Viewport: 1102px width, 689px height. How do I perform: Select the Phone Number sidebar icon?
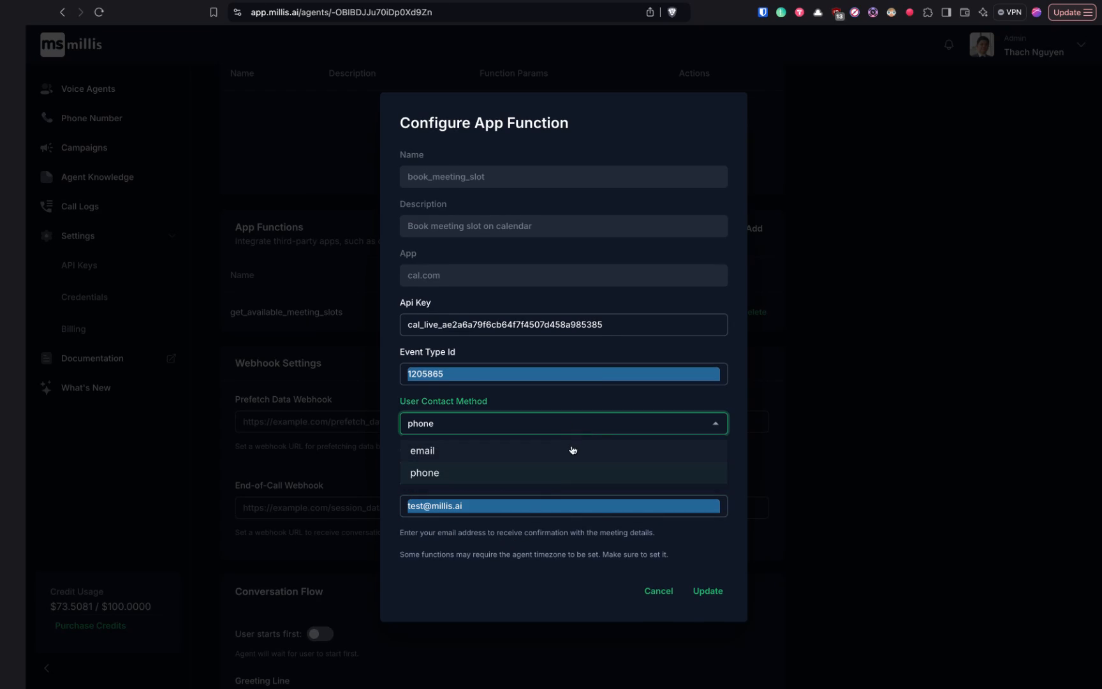click(x=46, y=118)
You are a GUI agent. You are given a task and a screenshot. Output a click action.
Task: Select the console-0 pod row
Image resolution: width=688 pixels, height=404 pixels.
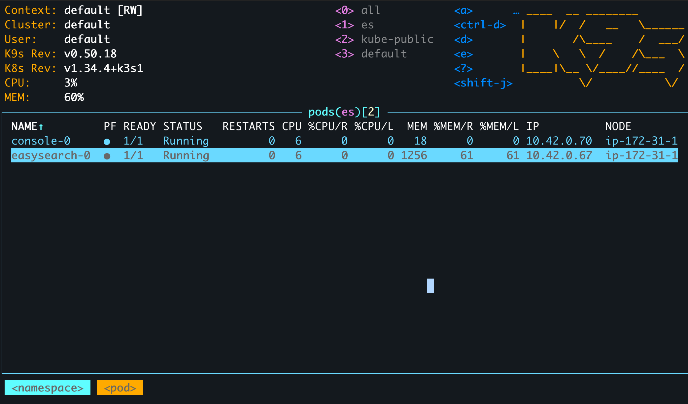point(41,141)
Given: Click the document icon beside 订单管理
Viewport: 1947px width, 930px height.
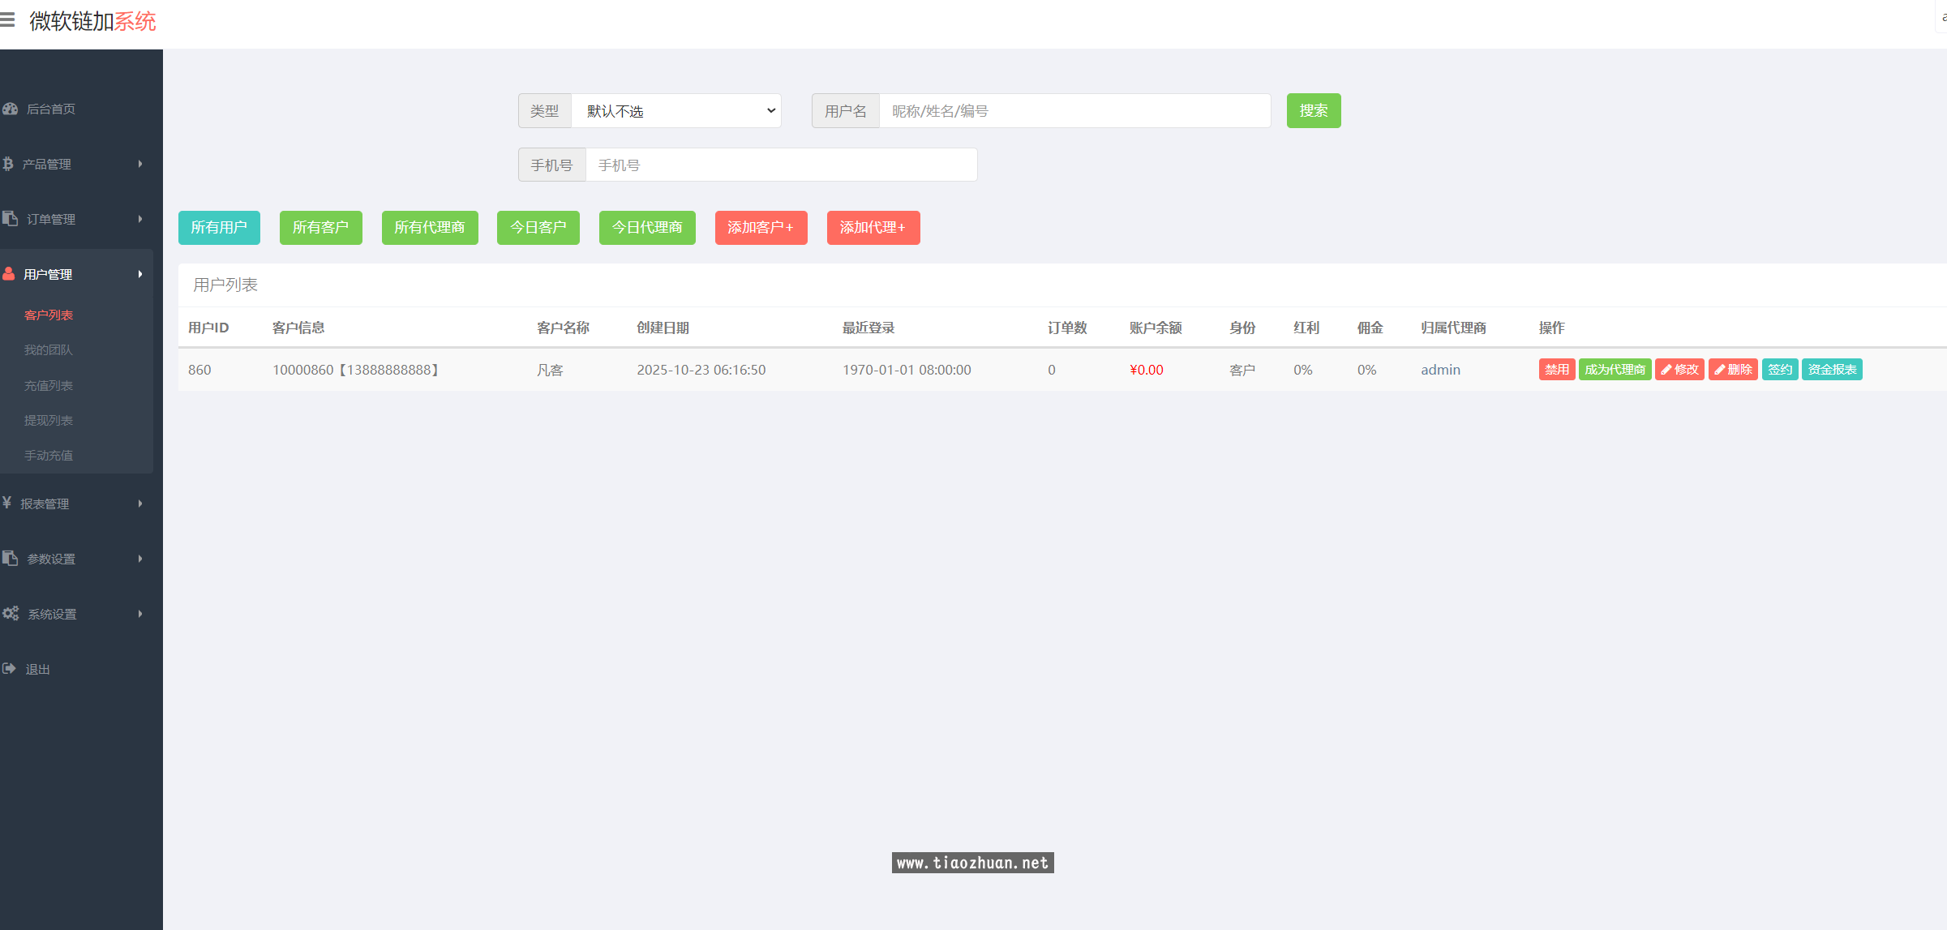Looking at the screenshot, I should [x=10, y=219].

===============

#### Task goal:
What is needed is an exact copy of all the records, minus any pictures.

#### Finished task:
Viewport: 1102px width, 689px height. How do I perform: Select the Phone Number sidebar icon?
click(x=46, y=118)
You are a GUI agent. You are given a task and a screenshot. Output a click action.
Task: Select the console-0 pod row
Image resolution: width=688 pixels, height=404 pixels.
point(41,141)
Given: Click the document icon beside 订单管理
Viewport: 1947px width, 930px height.
Looking at the screenshot, I should [x=10, y=219].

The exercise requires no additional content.